Set between the third and fourth games, the Kilo Five books bear little resemblance to the action of the source material. There aren't a lot of firefights on offer: instead, the plot bears more resemblance to Operation Mincemeat, the WWII counterintelligence operation that disguised the fact that the Allies had broken Nazi codes. Having won a war against hostile aliens, the books' human protagonists are working covertly to keep them destabilized by creating civil unrest and sabotaging infrastructure. It's also a subversive take on the macho warrior spirit of the Halo franchise, which makes the Amazon reviews from wounded fans almost worth the price of admission. I'm still glad Traviss is getting back to original fiction, though.
When I was a kid, my dad went to a second-hand bookstore and bought ten or fifteen of the Tom Swift Jr. pulp novels for me. Even though at that point they were probably thirty years old, dated with golly-gee-whiz references to the wonders of atomic power (oh, to have lived in the uncomplicated world before Three Mile Island), I read them cover to cover multiple times. Tom Swift, of course, was a product of the Stratemeyer Syndicate and its potboiler formula — the same one that powered the Hardy Boys and Nancy Drew, neither of which I read but which I'm sure I would have found equally compelling.
Girl Sleuth is nominally a history of Nancy Drew, but it also serves as a look at the Stratemeyer dynasty: started by an enterprising writer named Edward Stratemeyer, then carried on by his daughter Harriet when he passed away. It's also the story of Mildred Wirt, the woman who wrote almost all the original Nancy Drew, but was for years hidden behind the syndicate's pen name, Carolyn Keene. Rehak traces the evolution of the character, as well as the parallel tension between the younger Stratemeyer, who wrote many of the series outlines, and Wirt, an adventurous newspaper journalist who churned out an unthinkable number of pages for the series. Both women believed, not without reason, that they were the real author of Nancy Drew.
As much as anything else, Rehak's re-telling is a fascinating look at the lifecycle of pop culture. Nancy Drew began as a semi-disreputable pulp sensation: hated by librarians, but a hot commodity among kids.
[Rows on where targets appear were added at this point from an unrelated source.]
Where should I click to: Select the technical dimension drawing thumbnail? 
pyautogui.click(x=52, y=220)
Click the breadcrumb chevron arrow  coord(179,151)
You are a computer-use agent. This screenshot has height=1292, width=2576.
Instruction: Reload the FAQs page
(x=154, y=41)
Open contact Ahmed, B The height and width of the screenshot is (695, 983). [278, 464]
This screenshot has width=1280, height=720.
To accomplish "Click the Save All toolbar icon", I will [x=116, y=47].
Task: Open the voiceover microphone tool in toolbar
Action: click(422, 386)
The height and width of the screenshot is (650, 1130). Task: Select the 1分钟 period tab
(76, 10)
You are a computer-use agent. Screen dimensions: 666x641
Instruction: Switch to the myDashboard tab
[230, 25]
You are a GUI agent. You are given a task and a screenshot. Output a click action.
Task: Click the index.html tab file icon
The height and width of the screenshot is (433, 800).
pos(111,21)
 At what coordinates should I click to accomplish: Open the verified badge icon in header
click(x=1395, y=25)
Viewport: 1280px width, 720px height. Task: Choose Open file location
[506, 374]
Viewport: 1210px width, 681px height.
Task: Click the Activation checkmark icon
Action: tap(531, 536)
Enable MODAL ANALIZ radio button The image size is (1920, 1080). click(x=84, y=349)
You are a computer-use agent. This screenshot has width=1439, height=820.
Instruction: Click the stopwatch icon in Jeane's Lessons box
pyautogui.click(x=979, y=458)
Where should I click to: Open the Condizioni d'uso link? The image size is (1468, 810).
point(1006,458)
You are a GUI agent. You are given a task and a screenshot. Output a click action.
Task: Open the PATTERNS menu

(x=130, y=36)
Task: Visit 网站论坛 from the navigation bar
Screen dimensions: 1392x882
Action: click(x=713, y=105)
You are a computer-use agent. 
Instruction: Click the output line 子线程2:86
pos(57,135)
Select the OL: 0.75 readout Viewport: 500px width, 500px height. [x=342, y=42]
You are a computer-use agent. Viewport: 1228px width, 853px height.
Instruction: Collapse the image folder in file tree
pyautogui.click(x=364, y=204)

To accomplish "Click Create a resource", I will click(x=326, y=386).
For whatever reason, the series took off, and was beloved enough that (like my Tom Swifts) it was passed on to a new generation, who took the old stories and found new contemporary values in them. In a way, it could be argued that she was as much a creation of the readers as of either of her "authors." Transformed by the changing youth culture of the 20th century, Nancy Drew became a proto-feminist icon, then an American tradition, and is now an article of nostalgia. Rehak seems optimistic that she can adapt even further, but I wonder if that's not belaboring the point. Sometimes a good story should just end.